**Problems and tasks:**
a) In the comment thread, what kind of people does apter say Zionism appealed to in the Russian Pale?
b) Copy the rows word for word, from the row that contains "Task: Open Microsoft Store from the taskbar" through the row that contains "click(621, 200)", including both of those rows.

**Page excerpt:**
______

1 apter June 15, 2007 at 5:46 pm

"Recently I argued that anti-Zionism might just be the new Zionism for Jewish youth, because it appeals to the same idealistic/prophetic chord in Jewish history that Zionism formerly appealed to."

This isn't accurate. Zionism appealed not to idealist but to realists in the Russian Pale.

In fact, all the revolutionary movement appealed to Jews because they were being denied their rights as human beings.

Anti-Zionism does appeal to "idealists," so called and that is what is wrong with it.

On the one had there fear drives anti-Zionism among some Jews, on the other hand they try to put on a brave face by attacking other Jews knowing full well that they risk nothing.

2 phil weiss June 15, 2007 at 6:00 pm

Apter, smart and interesting. but:
you seem to me to display a typical (neoconservative) crankiness about the idealist impulse in progressives.
And, you've responded to my claims; but how do you respond to Lelyveld's? Shouldn't Jews feel proud about helping to desegregate the south?
Or are you cynical about that: was that self-interested–was it about Jewish inclusion in modern America?

3 apter June 15, 2007 at 6:19 pm

I am not a neo conservative though I may be cranky, who isn't these days.

btw:Rabbi Arthur Lelyveld was a Zionist. He was the President of the Anerican Zionist Congress I believe. I am sure you know that but many of your readers may not.

As for marching against desegregate , been there done that. Do I feel proud of that? No.

______

**Stored records:**
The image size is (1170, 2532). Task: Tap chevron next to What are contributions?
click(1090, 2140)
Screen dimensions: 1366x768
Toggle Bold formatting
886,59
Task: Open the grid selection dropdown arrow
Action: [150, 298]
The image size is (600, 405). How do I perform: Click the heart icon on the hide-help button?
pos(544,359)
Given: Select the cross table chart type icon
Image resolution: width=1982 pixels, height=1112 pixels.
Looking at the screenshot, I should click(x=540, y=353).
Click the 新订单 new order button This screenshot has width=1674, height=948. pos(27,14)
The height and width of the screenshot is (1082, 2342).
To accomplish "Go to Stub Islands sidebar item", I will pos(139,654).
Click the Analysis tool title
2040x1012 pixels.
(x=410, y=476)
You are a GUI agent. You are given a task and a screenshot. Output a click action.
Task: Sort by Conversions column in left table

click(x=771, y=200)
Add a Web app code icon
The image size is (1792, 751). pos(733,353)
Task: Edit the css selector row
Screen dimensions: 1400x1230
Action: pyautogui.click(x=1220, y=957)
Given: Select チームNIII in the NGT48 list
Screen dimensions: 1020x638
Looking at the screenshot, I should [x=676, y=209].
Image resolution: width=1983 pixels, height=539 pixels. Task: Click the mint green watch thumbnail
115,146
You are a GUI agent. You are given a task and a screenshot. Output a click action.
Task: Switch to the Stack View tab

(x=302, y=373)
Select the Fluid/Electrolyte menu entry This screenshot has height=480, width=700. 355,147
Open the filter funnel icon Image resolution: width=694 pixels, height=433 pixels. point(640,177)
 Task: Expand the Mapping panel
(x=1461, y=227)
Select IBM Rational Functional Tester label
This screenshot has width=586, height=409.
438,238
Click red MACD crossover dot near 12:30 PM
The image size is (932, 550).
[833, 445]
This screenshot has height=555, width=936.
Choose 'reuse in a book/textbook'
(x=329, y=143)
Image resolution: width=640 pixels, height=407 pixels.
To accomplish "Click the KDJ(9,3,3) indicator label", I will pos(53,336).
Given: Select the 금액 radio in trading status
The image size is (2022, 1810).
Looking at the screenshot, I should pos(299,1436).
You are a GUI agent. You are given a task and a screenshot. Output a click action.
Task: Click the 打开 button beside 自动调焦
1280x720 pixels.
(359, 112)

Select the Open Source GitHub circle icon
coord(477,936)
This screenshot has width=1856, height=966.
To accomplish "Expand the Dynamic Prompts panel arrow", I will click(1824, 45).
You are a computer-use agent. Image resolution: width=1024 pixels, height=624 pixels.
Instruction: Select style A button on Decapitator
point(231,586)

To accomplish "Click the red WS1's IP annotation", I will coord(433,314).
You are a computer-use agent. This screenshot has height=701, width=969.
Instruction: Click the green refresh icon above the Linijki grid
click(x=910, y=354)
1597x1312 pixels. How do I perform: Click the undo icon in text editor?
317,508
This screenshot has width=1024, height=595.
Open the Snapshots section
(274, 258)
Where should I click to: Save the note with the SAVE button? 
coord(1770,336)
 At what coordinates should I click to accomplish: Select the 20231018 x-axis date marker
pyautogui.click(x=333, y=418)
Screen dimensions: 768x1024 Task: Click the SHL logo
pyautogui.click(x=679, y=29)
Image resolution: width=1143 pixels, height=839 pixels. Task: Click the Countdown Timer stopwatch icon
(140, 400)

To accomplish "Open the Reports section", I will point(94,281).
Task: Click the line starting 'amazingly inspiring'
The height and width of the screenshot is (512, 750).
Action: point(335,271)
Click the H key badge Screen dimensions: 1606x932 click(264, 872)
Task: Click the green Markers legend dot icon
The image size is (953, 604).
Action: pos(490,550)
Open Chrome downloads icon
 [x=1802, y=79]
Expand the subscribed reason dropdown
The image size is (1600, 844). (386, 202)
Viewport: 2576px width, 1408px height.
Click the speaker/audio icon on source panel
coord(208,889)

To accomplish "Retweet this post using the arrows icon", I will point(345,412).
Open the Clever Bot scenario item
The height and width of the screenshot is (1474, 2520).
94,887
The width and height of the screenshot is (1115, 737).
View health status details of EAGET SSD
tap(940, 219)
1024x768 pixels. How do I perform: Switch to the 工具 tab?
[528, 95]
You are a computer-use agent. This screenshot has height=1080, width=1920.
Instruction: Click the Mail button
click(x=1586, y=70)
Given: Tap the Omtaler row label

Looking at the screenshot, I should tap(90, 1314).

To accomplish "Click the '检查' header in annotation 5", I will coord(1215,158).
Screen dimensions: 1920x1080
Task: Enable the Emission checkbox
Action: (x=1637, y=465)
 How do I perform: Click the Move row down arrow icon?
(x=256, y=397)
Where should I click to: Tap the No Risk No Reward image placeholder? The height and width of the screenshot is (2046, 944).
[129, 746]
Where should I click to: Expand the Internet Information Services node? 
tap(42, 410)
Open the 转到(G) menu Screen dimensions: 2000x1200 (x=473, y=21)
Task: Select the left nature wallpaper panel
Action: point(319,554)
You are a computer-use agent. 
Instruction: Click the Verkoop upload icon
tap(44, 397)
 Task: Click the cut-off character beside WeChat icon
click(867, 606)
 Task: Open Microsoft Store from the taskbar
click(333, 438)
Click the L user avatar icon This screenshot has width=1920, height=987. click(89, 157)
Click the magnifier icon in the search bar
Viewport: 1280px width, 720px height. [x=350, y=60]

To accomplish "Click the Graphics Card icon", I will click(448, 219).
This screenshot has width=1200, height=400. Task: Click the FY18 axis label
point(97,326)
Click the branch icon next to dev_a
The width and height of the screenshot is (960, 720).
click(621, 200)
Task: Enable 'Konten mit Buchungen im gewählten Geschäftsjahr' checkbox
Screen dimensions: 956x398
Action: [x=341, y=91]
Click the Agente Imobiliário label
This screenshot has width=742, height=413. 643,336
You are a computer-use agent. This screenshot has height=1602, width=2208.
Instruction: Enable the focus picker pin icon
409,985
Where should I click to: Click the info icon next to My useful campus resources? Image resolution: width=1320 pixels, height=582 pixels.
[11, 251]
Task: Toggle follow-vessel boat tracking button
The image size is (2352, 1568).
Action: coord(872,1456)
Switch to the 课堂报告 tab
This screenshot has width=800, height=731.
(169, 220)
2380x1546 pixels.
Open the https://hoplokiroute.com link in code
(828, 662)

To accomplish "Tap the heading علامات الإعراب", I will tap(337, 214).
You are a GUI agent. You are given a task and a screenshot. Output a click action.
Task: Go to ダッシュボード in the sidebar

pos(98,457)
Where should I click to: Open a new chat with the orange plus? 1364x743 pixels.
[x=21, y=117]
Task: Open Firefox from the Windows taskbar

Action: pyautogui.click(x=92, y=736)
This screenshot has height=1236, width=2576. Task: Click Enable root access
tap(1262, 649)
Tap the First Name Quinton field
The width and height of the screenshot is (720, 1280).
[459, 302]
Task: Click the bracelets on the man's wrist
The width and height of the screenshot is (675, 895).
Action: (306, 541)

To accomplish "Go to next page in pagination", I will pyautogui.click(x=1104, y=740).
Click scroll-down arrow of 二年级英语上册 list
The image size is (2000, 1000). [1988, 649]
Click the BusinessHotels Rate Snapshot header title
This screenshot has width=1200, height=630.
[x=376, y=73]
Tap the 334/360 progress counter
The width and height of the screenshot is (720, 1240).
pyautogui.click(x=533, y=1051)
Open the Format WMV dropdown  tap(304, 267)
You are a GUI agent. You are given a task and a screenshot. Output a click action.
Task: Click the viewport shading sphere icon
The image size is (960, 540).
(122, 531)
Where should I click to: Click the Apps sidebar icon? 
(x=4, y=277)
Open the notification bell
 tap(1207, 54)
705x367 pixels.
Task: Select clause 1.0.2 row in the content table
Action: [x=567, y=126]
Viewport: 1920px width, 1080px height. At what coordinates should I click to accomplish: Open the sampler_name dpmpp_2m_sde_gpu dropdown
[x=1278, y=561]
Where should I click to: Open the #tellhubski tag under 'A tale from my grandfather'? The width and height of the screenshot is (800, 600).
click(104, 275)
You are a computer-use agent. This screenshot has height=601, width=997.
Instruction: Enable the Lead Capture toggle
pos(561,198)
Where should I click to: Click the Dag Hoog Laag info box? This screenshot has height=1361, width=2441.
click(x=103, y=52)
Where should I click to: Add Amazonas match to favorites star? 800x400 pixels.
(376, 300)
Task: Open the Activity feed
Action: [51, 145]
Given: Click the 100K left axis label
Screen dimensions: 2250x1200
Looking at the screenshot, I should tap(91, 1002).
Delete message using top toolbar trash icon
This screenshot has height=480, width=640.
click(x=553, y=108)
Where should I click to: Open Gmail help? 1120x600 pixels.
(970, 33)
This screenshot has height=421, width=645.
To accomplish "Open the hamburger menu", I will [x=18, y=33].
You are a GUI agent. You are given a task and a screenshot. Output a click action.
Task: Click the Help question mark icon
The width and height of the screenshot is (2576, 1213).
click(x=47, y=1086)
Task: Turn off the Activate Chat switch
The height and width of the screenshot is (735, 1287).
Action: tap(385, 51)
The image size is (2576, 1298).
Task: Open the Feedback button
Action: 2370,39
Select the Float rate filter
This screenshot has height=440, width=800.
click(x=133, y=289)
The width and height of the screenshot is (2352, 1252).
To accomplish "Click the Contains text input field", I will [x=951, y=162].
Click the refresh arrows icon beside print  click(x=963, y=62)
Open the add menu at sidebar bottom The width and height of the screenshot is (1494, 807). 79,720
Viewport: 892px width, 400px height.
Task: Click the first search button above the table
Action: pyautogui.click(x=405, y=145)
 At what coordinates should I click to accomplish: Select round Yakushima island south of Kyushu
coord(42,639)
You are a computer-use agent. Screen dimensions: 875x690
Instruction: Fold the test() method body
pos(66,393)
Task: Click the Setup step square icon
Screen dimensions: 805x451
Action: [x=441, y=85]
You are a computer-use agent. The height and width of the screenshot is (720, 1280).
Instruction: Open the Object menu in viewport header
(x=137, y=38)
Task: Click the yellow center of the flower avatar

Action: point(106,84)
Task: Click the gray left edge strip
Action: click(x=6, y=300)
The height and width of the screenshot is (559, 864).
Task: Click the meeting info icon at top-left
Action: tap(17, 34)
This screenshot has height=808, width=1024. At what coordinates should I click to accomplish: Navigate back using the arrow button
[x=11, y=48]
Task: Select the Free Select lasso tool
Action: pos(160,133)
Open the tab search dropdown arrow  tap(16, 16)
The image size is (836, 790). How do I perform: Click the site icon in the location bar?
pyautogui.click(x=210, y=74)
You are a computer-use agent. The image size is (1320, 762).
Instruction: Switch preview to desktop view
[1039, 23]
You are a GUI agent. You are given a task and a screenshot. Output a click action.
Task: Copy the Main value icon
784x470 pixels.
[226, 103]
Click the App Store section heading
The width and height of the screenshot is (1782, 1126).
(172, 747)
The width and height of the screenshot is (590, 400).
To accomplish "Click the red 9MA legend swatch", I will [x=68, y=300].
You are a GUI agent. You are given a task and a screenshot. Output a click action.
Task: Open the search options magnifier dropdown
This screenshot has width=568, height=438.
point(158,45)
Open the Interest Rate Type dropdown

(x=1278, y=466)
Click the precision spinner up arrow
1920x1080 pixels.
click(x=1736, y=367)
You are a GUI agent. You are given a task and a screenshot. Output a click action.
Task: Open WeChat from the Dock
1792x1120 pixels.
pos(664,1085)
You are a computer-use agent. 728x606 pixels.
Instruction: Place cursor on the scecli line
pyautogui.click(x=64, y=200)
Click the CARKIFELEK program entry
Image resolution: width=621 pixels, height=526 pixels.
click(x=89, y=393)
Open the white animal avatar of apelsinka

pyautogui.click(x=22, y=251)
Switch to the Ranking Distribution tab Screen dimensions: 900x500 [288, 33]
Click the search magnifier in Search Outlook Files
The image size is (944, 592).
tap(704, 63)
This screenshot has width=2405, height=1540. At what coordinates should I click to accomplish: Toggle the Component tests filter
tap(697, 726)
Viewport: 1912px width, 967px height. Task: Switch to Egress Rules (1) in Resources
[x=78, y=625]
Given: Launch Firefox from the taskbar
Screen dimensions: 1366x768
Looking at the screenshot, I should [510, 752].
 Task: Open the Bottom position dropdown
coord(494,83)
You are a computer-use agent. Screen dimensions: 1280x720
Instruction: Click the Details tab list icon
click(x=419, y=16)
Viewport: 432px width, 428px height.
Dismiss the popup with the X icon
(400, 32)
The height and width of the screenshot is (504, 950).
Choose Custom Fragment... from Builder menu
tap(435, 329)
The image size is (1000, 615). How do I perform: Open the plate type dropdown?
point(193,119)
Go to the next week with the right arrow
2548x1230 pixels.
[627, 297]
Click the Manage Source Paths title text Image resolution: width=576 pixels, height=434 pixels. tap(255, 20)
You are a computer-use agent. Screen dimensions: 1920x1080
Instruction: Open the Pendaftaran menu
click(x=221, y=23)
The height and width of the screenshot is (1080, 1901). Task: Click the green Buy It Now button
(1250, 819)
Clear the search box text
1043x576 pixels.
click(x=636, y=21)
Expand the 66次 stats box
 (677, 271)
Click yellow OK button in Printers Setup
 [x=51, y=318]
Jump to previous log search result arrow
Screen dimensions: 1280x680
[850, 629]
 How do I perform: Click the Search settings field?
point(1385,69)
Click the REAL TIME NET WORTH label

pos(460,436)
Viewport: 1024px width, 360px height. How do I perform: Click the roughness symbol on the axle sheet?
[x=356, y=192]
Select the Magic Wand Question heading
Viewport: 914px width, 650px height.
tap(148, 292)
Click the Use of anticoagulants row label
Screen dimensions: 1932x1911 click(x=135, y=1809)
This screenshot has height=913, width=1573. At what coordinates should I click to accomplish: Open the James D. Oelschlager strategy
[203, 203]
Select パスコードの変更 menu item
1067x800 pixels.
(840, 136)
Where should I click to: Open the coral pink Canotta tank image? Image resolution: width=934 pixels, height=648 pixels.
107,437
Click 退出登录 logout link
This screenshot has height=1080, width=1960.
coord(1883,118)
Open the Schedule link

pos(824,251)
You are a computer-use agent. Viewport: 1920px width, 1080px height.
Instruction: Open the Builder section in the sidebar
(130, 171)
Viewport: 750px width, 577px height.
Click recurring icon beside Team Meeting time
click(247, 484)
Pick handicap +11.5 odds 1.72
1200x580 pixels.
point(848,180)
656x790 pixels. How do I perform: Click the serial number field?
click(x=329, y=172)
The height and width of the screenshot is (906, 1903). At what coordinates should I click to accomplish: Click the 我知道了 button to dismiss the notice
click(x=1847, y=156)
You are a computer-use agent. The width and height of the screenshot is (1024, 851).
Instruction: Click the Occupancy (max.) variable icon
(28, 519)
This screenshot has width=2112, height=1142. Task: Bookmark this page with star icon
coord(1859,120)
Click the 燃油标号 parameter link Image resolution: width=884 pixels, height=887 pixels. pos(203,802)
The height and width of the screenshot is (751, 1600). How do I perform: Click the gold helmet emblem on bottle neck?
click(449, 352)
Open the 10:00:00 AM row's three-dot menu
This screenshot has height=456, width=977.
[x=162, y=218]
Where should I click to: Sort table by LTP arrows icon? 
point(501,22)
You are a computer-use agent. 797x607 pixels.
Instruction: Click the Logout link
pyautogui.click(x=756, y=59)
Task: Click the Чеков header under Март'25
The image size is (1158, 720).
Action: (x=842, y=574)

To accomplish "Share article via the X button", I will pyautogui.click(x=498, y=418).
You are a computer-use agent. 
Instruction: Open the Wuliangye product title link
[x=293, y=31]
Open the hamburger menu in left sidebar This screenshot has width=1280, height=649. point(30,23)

______

**Per-task answers:**
a) Realists, not idealists.

b)
 Task: Open Microsoft Store from the taskbar
click(333, 438)
Click the L user avatar icon This screenshot has width=1920, height=987. click(89, 157)
Click the magnifier icon in the search bar
Viewport: 1280px width, 720px height. [x=350, y=60]

To accomplish "Click the Graphics Card icon", I will click(448, 219).
This screenshot has width=1200, height=400. Task: Click the FY18 axis label
point(97,326)
Click the branch icon next to dev_a
The width and height of the screenshot is (960, 720).
click(621, 200)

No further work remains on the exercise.